File

advertisement
1: Pg. 65- The corn plant has colonized how much of the American continent?
The corn plant has colonized 120,000 square miles of the American continent
2: Pg. 66-67- How have America’s food animals undergone a revolution in lifestyle?
Animals leave for widely dispersed farms in places like Iowa to live in densely populated new animal
cities
3: Pg. 67- What is a CAFO?
Concentrated Animal Feed Operation
4: Pg. 67- What happened to the all of the farmland once the animals left? Where did all of the corn
go?
As the animals left the farm, the corn colonized the paddocks and pastures and even the barnyards that
once been the animals’ territory.
5: Pg. 68- What is the idea of a closed ecological loop?
Waste ceases to exist
6: Pg. 68- What are the two main problems with animal feedlots?
Chemical fertilizers and a pollution problem
7. Pg. 70- What is the evolutionary relationship between cows and grass? Explain.
The cow maintains and expands the grasses’ habitat by preventing trees and shrubs from gaining a
foothold and hogging the sunlight; they also spread the seed.
8. Pg. 71Why would pastures become “the great American desert” without ruminant
animals?
Pastures wouldn't be able to grow any crops in the arid regions
9. Pg. 71- What gets a steer from 80 to 1,000 pounds in just 14 months?
Corn, protein and fat supplement
10. Pg. 71- Why is weaning the calves the most traumatic time on the ranch?
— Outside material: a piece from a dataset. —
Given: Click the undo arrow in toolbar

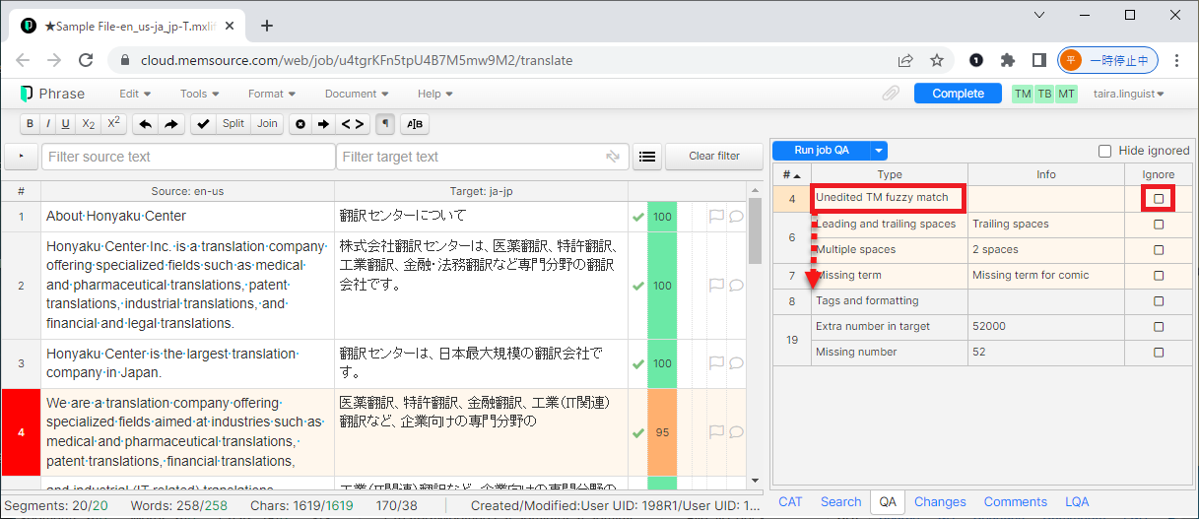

Because the calves will mope and bellow for days, and they are prone to getting sick.
11. Pg. 73- What is the only reason contemporary animal cities aren’t as plague
-ridden or Pestilential as their medieval human counterparts?
Modern antibiotic
12. Pg. 73“So if the modern CAFO is a city built upon commodity corn, it is a city afloat
on an Invisible sea of Petroleum”
13. Pg. 75- Why is corn fed meat less healthy for us?
Because it contains more saturated fat and less omega-3 fatty acids than grass fed animals
14. Pg. 75What practice of feeding cows led to the “Mad Cow Disease”?
Feeding cow parts to cows
15. Pg. 77- How are we choosing which cows we want to select to breed?
By their ability to eat large quantities of corn and efficiently convert it to protein without getting too
sick.
16. Pg. 77- What is the #1 ailment found with cows fed on corn? Why- explain.
Bloat, when a diet contains too much starch and too little roughage rumination all but stops, and a layer
of foamy slime forms in the rumen that can trap the gas. Which causes to a series disease.
17. Pg. 78- What is acidosis and what does it cause in the cow?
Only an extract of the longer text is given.